# SOURCE TEXT:
LQ4 into a 3rd Gen/1972 Nova by frojoe

7 minute(s) of a 891 minute read

That boost-rpm graph is a reverse-engineered plot out of curiousity of what the compressor side wants the boost to be for a 408 in a most-efficient world.. it's not saying that the turbo won't spool quicker or reach full boostearlier, just that for that engine, for the turbo's to spool quicker would mean operating above/left of the efficiency islands.

Also you have PT6262's which are much closer to a Garrett GT3076 which has a similar compressor map but the island is shifted about 10lbs/min to the left, so for same boost pressure ratio, that boost is produced more efficiently at a lower rpm.

I'll update my turbo graphs on my home computer with a couple different scenarios and post those. I've been on Maui for a week.. which is perfect research time. I've gone thru multiple iterations of my engine rotating assembly, cold side, hotside, cooling, transmission, exhaust system, you name it. I've decided:

1) keep existing 6L iron block.. it's strong, everything bolts up.. money in the bank.

2) stroke engine to 4" but keep cylinder thickness reasonable. Maybe bore to 4.010" but try to just hone existing 4.005" if possible.. enlarge bore to 4.030" as last resort

3) keep single turbo setup for now, even tho PT7675 will be bit undersized for stroker.. more on that in a bit

4) rework one turbo hotpipe to allow thicker rad/fan stack in front of accessory drive.. this is a must address issue. Can't move intercooler forward so more clearance needs to be developed between current fans and passenger hot pipe. Also need to reroute waterpump inlet routing for more room.

# WORK INSTRUCTION A:
Answer these questions from the Nova engine-swap post:
(i) Which Garrett turbo are the PT6262s said to be much closer to?
(ii) Where has the writer spent the past week?
(iii) What bore size does the writer treat as a last resort?
# WORK INSTRUCTION B:
Continue the Nova engine-swap post from its last sentence.
The items that come next have no connection to the Nova engine-swap post.

# INFORMATION GIVEN:
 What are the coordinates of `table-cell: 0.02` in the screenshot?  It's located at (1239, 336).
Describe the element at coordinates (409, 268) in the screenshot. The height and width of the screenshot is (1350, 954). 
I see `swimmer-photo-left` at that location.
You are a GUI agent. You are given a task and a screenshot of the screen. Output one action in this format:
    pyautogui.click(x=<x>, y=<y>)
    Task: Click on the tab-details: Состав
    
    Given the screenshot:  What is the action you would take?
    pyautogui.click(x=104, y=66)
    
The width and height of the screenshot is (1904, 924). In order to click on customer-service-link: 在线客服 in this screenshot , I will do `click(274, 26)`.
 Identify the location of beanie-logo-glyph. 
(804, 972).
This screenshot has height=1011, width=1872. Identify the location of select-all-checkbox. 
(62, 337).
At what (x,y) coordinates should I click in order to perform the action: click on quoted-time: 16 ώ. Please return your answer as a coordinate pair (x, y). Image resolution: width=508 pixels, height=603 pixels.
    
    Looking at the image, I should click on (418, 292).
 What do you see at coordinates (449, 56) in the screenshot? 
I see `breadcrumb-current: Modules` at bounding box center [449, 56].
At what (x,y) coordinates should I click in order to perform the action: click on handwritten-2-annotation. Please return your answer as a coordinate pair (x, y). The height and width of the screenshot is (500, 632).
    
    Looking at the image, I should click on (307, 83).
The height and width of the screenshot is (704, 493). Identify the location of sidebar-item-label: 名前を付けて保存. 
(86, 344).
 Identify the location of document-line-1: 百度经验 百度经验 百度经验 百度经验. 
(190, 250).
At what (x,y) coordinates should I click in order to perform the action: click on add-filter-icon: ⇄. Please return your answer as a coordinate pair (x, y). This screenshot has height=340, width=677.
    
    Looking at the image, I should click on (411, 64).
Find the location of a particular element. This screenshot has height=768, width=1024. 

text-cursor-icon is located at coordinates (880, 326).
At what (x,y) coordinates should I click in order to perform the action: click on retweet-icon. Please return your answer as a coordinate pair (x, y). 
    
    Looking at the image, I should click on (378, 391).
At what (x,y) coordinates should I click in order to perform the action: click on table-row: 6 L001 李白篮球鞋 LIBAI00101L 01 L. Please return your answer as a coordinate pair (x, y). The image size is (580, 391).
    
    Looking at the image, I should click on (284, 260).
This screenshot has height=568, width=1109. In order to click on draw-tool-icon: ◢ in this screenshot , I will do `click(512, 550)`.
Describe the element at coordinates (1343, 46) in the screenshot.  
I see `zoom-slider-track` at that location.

# FINAL ANSWER A:
(i) The Garrett GT3076.
(ii) On Maui.
(iii) 4.030".

# FINAL ANSWER B:
5) new dual exhaust. Keep current 4" downpipe, rework the merge so instead of splitting into dual 2.5" it splits to dual 3.5" oval (2.5"x6" so it's equivalent to 3.5" round exhaust), routed up to transmission tailhousing area. Make new "3.5in oval" stainless exhaust from tailhousing back to dual 3.5" Dynomax mufflers under floor pan, then goes underneath the axle and straight back under the gas tank (heat tape and heat shields used) exiting straight back underneath rear bumper. Obnoxious, but easiest to route.

I've always liked the brashness of the layout of the 1970 Roadrunner "Hammer" exhaust (except for the refined nature of the rounded & polished oval tips) but with straight cut round stainless tubes instead, maybe painted flat black for more brutal/purposeful appearance..

After much thought, the future setup (which I'll be keeping a constant eye out from now on for discounted parts) is.. CTS-V manifolds welded to short schedule 80 elbows feeding 64/65 or 66/67 twins, Precision 46 wastegates and 3.5" downpipes that then meet up with the new oval 2.5"x6" pipes under the floorpan.  

It's good to have a goal that I can constantly think on and tweak as I see deals and classified ads for things, and not make any impulse buys right now before I tackle other more urgent issues. The layout in my head should require zero "undoing" of work I plan to do this spring when the garage concrete heats up.. damn you Mark and your 2 post lift!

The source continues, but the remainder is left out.